O céu prateado por um manto de estrelas.  O Carreiro-de-São-Tiago, como o povo chama a Via Láctea, brilhava como nunca.  O Cruzeiro do Sul, que a linda Sofia não quis fitar, como lhe pediu Rubião, eternamente orientando os viajantes.  Invisíveis ao olhar, estrelas duplas completavam o cenário. 
Nem sempre o real é o que vemos.  Seriam as assombrações de Seu Gonzaguinha menos reais do que estes astros misteriosos? 
          Quando Machado de Assis escreveu o conto Minueto – usando uma das mais belas metáforas “astronômicas”, ao comparar a alma da pobre Maria Regina, dividida entre dois amores, a uma estrela dupla, de cuja existência o autor tomara conhecimento através de publicações científicas da época –, não poderia ser acusado de estar vendo assombrações celestes?

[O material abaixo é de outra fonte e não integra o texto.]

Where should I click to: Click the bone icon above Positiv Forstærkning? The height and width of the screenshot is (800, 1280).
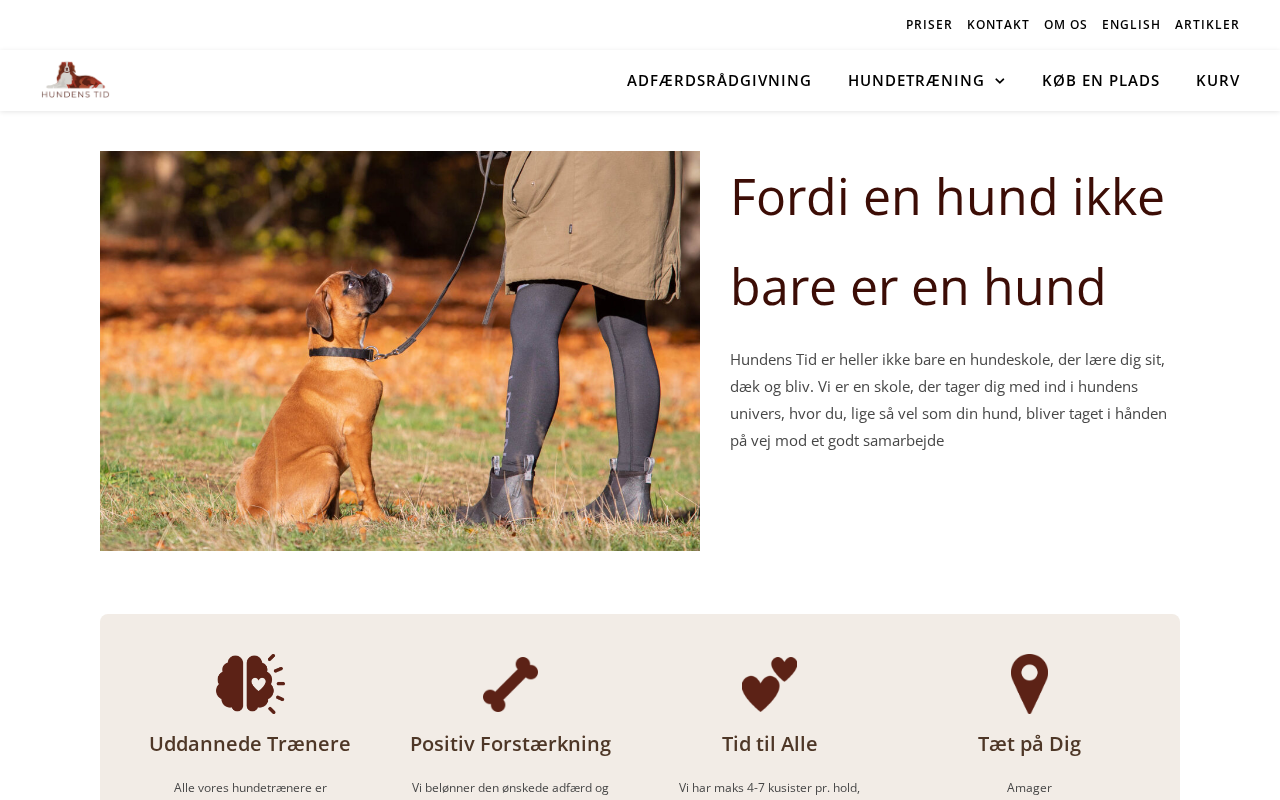coord(510,684)
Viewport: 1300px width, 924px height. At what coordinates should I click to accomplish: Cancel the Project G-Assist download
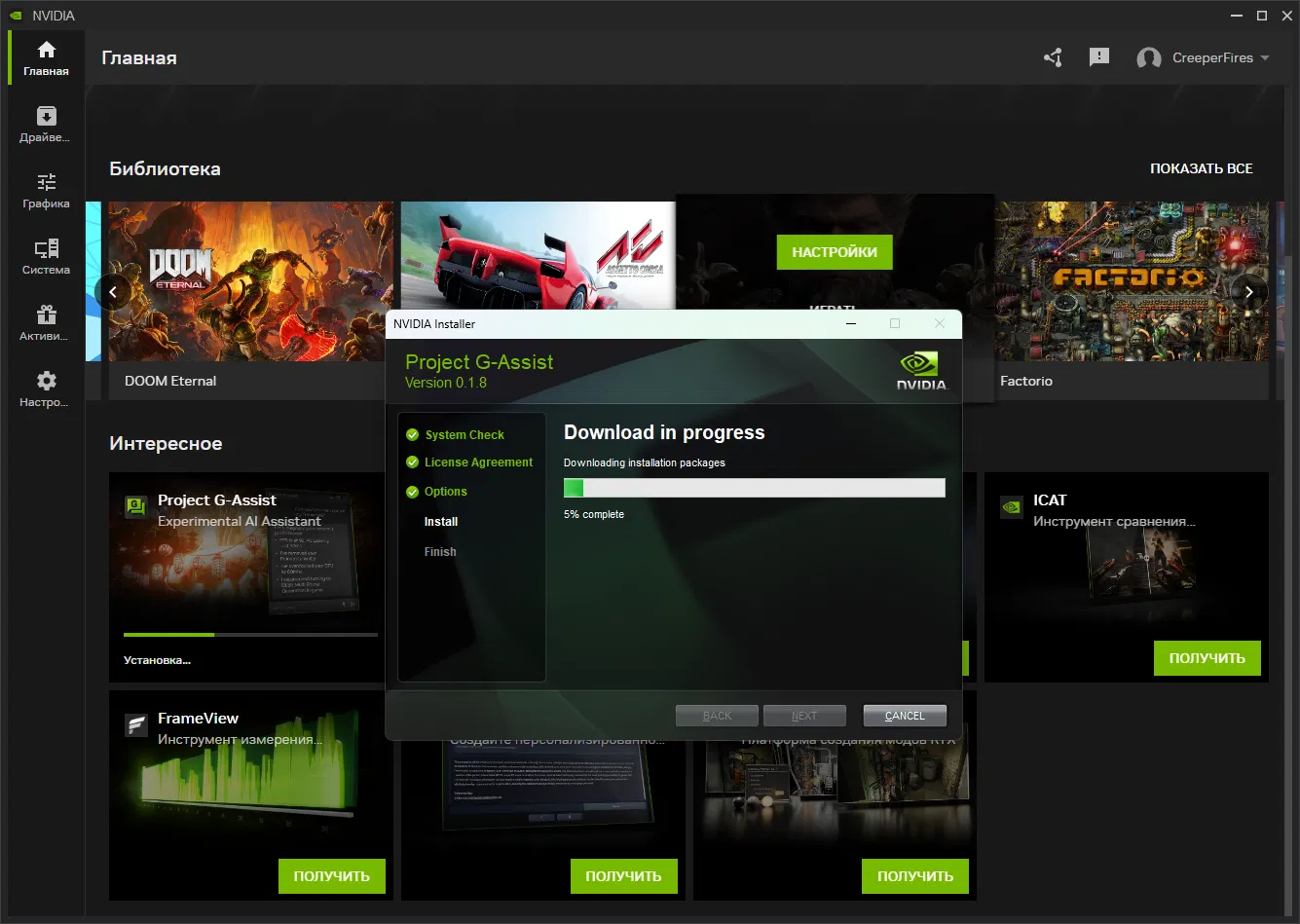point(904,715)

          Noite propícia para reflexões.  O que seria a verdade?  O que seria o real?  Certamente não podemos confiar plenamente em nossa experiência subjetiva, ou mesmo objetiva.  A maior parte do mundo físico é imperceptível.  Muitas vezes vemos e sentimos coisas que não existem. 
          Portanto deixemos as assombrações de Seu Gonzaguinha vagarem nos rugidos dos ventos ou repousarem em singelos botões de rosa.


          E uma estrela cadente riscou a abóbada celeste.